The problem is that we are happy to exploit what seems to be a legal loophole. Anger, in its very nature, is self-justifying. My anger is righteous; your anger is not. So if we are to find some righteous wiggle room here, we must proceed very carefully.
Let’s begin with what is clear. The passage names anger as a close neighbor of the devil. At a moment’s notice, anger can drift toward his murderous ways, and we can transform into something less than human. With this in mind, Paul also writes, “Let all . . . anger . . . be put away from you” (Eph. 4:31, emphasis added). Our anger, therefore, puts us on high alert. Best to put ourselves in chains until it passes.

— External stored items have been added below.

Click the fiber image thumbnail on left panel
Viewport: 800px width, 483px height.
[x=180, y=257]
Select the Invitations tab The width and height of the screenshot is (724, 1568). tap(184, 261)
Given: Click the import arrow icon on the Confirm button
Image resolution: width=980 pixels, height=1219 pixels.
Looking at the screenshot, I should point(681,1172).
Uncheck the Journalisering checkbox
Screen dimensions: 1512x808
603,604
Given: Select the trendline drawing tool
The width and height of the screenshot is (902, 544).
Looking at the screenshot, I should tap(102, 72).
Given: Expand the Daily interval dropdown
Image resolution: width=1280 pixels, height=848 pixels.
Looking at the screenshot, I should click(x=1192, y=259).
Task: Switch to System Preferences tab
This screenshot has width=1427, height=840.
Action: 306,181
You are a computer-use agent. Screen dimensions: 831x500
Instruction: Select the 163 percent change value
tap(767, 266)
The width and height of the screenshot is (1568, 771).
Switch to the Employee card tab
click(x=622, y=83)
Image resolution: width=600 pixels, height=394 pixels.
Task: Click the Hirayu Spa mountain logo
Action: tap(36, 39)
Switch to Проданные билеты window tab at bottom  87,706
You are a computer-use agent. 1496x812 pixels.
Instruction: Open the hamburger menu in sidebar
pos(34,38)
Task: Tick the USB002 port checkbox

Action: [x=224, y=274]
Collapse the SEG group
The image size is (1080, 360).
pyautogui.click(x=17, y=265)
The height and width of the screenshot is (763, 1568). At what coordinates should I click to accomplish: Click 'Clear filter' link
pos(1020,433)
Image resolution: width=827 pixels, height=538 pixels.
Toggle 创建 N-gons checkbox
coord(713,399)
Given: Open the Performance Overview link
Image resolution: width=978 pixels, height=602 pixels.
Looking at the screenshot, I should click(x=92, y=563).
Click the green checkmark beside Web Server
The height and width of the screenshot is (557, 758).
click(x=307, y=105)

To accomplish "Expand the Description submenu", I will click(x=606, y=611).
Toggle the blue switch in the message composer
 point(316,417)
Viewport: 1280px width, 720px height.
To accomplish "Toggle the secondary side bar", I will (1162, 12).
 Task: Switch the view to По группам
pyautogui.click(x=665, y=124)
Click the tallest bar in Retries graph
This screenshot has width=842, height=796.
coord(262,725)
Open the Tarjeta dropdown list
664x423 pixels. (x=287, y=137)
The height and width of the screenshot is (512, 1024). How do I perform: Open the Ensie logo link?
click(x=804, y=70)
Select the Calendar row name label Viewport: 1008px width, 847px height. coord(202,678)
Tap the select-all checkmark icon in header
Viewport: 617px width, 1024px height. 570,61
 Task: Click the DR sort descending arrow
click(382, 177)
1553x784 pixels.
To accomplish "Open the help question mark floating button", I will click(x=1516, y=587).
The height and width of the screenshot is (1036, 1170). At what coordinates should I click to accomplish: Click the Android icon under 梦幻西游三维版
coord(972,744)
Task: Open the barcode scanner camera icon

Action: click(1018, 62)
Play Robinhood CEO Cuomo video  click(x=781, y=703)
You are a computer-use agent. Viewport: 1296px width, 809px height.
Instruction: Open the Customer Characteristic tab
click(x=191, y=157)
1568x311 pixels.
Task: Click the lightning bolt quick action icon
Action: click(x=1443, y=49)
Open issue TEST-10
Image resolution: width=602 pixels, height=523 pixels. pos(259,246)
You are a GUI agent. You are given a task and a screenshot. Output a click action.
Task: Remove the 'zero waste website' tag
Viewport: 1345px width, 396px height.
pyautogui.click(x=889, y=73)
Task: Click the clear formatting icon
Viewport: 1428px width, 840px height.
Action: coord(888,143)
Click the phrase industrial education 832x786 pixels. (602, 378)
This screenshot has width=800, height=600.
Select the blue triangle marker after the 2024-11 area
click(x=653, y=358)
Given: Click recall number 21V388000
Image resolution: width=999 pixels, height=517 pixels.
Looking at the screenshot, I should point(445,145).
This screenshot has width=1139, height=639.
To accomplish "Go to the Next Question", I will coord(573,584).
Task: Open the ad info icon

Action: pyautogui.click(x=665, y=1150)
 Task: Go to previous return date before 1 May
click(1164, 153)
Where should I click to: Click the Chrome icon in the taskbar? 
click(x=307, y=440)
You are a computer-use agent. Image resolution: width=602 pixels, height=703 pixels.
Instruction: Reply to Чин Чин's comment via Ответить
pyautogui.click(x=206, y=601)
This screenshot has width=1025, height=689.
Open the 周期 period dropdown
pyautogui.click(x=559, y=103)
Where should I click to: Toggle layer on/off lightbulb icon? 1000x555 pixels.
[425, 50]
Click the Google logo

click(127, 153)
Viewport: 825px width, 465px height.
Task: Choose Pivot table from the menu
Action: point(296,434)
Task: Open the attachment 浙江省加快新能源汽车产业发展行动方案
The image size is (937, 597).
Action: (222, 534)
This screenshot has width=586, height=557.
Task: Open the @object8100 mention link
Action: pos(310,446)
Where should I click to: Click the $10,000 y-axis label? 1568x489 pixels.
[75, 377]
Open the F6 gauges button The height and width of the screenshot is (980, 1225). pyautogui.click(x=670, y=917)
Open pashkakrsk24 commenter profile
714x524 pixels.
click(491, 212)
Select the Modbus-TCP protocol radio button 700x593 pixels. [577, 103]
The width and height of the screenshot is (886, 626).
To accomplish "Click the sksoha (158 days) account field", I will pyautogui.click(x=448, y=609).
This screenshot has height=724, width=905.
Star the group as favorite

Since Paul’s words in Ephesians give no specifics on anger without sin, we turn to the illustrations on which he relied. We turn first to Jesus, who, indeed, could be angry without sin. Paul, too, could be angry in his rhetoric against those who hoped to put Christians under the law of Moses (Gal. 5:12). What these and similar instances of anger have in common is that they were never in response to personal attacks but were on behalf of those who had been wronged. What did Jesus do with personal attacks? He followed the ways of the psalmists and entrusted judgment to His Father (1 Peter 2:23).
The Ephesians passage is a quote from Psalm 4:4—a reference that might give more insight. The inciting event in this psalm is not identified, but it is probably linked to Psalm 3 and Absalom’s rebellion (2 Sam. 15–18). There, David was never angry at Absalom. When a military confrontation became inevitable, and if David’s commanders happened to be victorious, David asked for one thing: “Deal gently for my sake with the young man Absalom” (2 Sam. 18:5). Meanwhile, David was subject to Shimei’s cursings (2 Sam. 16:5–8); yet even there, David never responded in anger, choosing instead to live under what he interpreted as God’s will for him (2. Sam. 16:9–14).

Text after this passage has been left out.